Museums develop touring exhibition programmes to fulfil strategic objectives such as boosting visitation, diversifying audiences and building international relationships and reputations. Governments and other stakeholders see them as forms of cultural diplomacy capable of promoting tourism, trade and intercultural understanding. However, very little research has been undertaken to establish the extent to which these objectives are achieved, and under what conditions.
Since late 2011 I have been working on two interconnected, transnational projects on touring exhibitions:
- Museum practices, indigenous politics and the construction of cultural identities in the traveling exhibition E Tū Ake: New Zealand, France, Mexico, Canada (2011-2013)
- Cultural diplomacy, touring exhibitions and intercultural understanding: A study of Aztecs: Conquest and Glory in Australasia (2013-2015)
These projects are the first ever comprehensive studies of international touring exhibitions across multiple venues. They seek to determine the efficacy of such exhibitions in terms of cultural diplomacy, audience engagement and intercultural understanding. The project on E Tū Ake: Standing Strong, a Māori exhibition from the Museum of New Zealand Te Papa Tongarewa, was initiated by a French colleague, Gaëlle Crenn, and myself, and also includes Natacha Gagné (Canada) and Mélanie Roustan (France). This study involved interviewing museum staff in New Zealand, France, Mexico and Canada, as well as visitors in France and Canada, to enable a comparative analysis of professional practice and visitor interpretation across venues.

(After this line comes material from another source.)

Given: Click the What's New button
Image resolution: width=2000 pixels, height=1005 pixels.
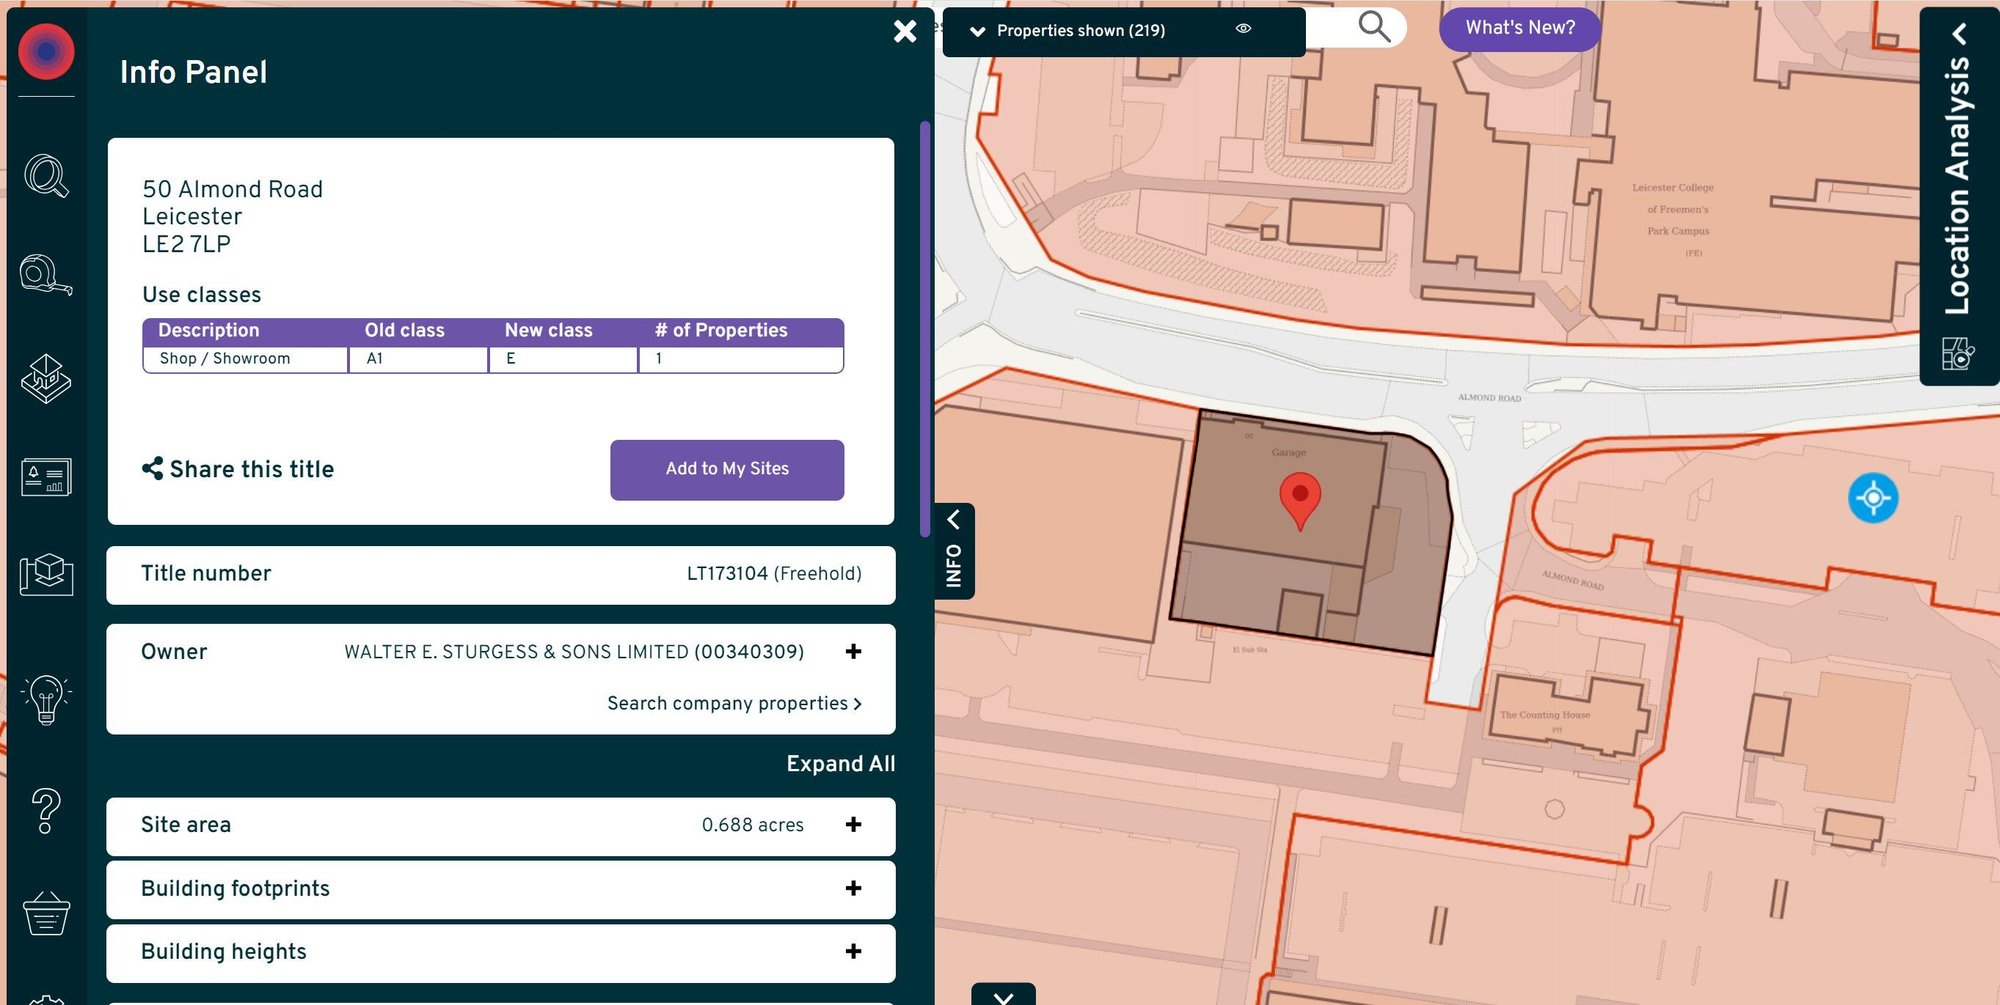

While conducting field work in Mexico in 2013 for the first project, I was invited by the Instituto Nacional de Antropología e Historia (INAH) to undertake a similar project on their exhibition Aztecs which they were offering in exchange for E Tū Ake, and would be shown at Te Papa, Melbourne Museum and Australian Museum. I began this project with funding from Victoria University of Wellington, following a similar methodology and theoretical framework as the earlier study. In early 2014 Leticia Pérez (ENCRyM, Mexico) joined as co-researcher on the project, with each of us assisted by a postgraduate student. We are now in the final stages of data collection, having gathered 80+ open-ended interviews with visitors across 3 museums, and 30+ in-depth interviews with staff in New Zealand, Australia and Mexico (in both English and Spanish).
During my current sabbatical from July 2015 – Feb 2016, I am working with my co-researchers on the analysis and write up of findings from both these studies. A number of publications and conference papers have already been completed by the research team. From October 2015, I am spending 3 months in Mexico working with Leticia Pérez on a book, focusing on various aspects of the Aztec exhibition and the cultural exchange that brought it about. Currently, there are no other scholarly books on the topic of international museum exhibitions.